▸ The task
In the entries below, find the line with "Task: Click the Find magnifier icon", then set it down exactly along with each line after it to the end, skipping any pictures.

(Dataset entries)
== Segment start ==
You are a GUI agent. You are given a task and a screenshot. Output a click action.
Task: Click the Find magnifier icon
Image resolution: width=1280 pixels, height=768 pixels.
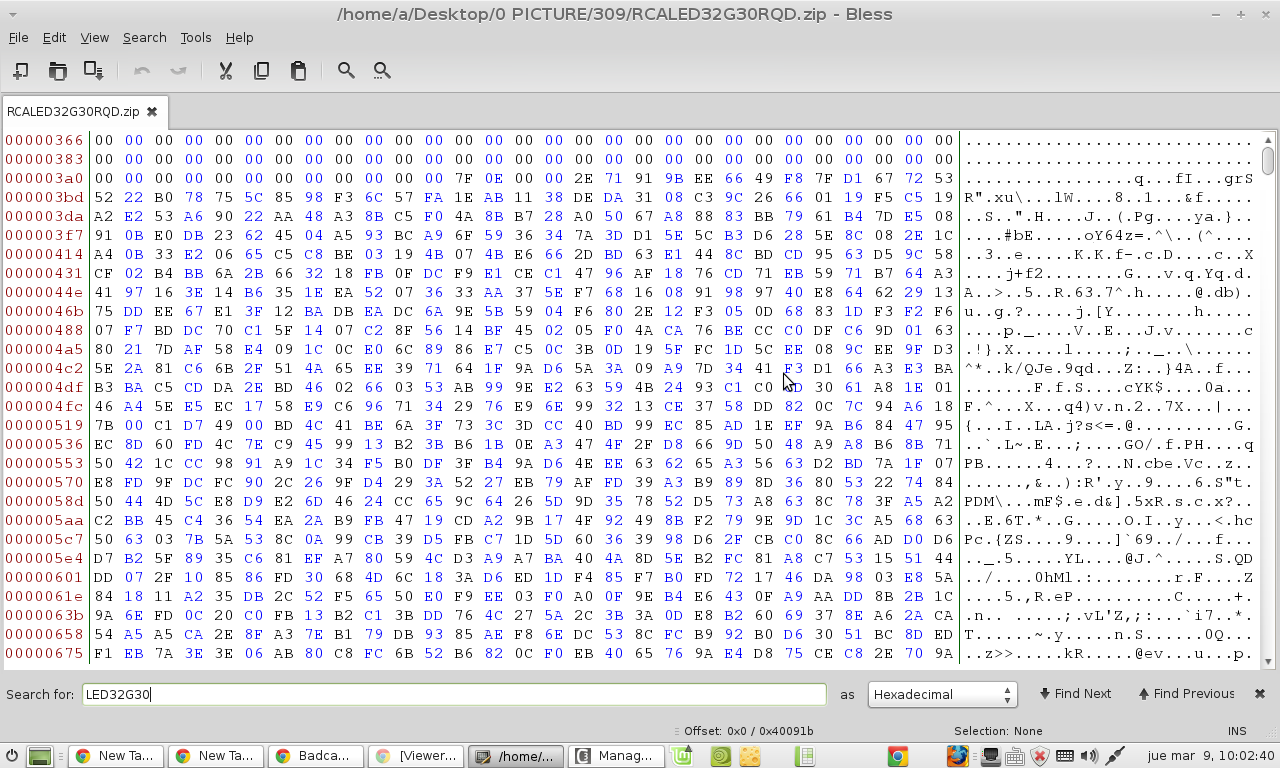(x=346, y=71)

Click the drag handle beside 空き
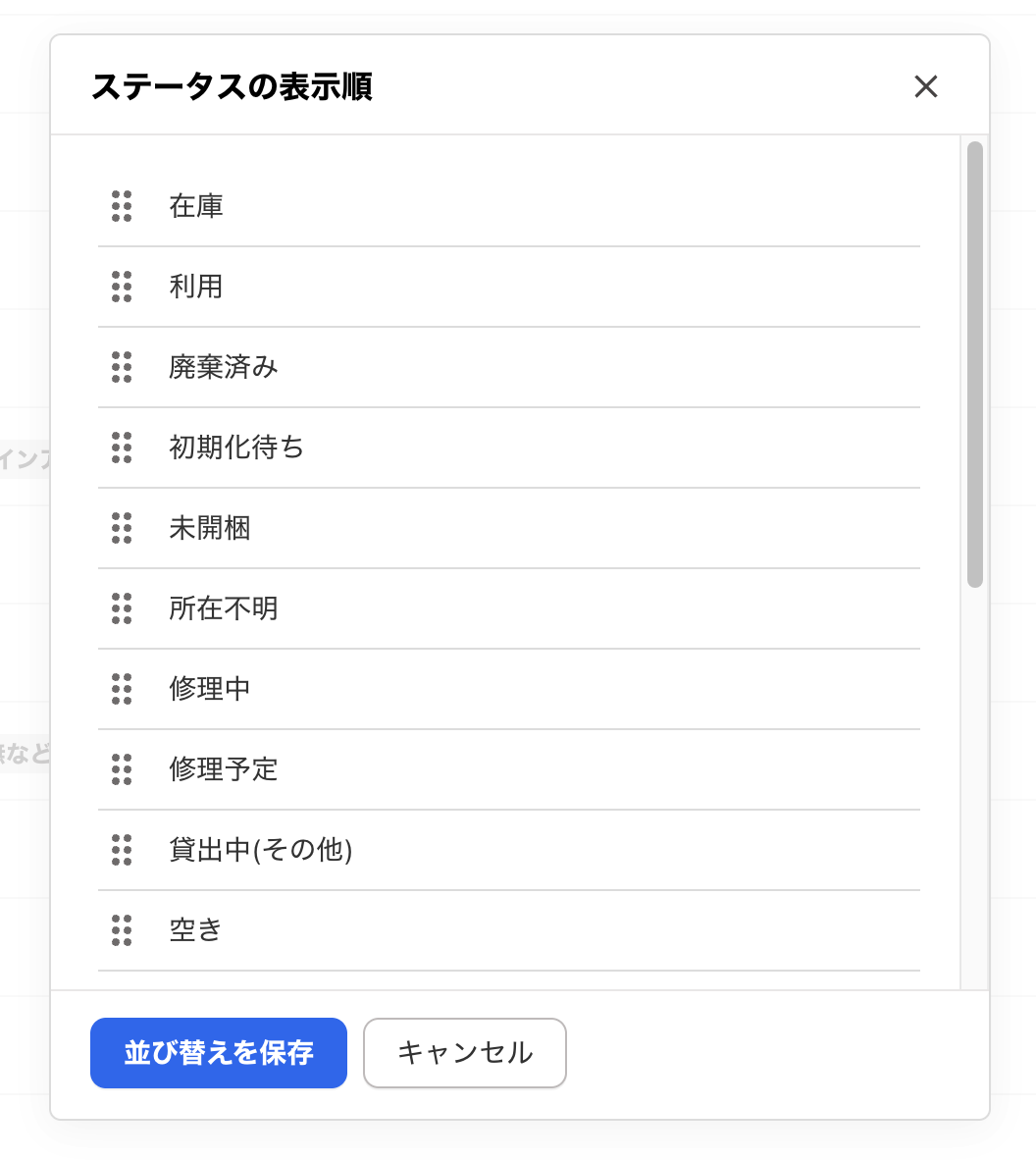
== Segment end ==
▸ Output of the exercise
Task: Click the Find magnifier icon
Image resolution: width=1280 pixels, height=768 pixels.
(x=346, y=71)

Click the drag handle beside 空き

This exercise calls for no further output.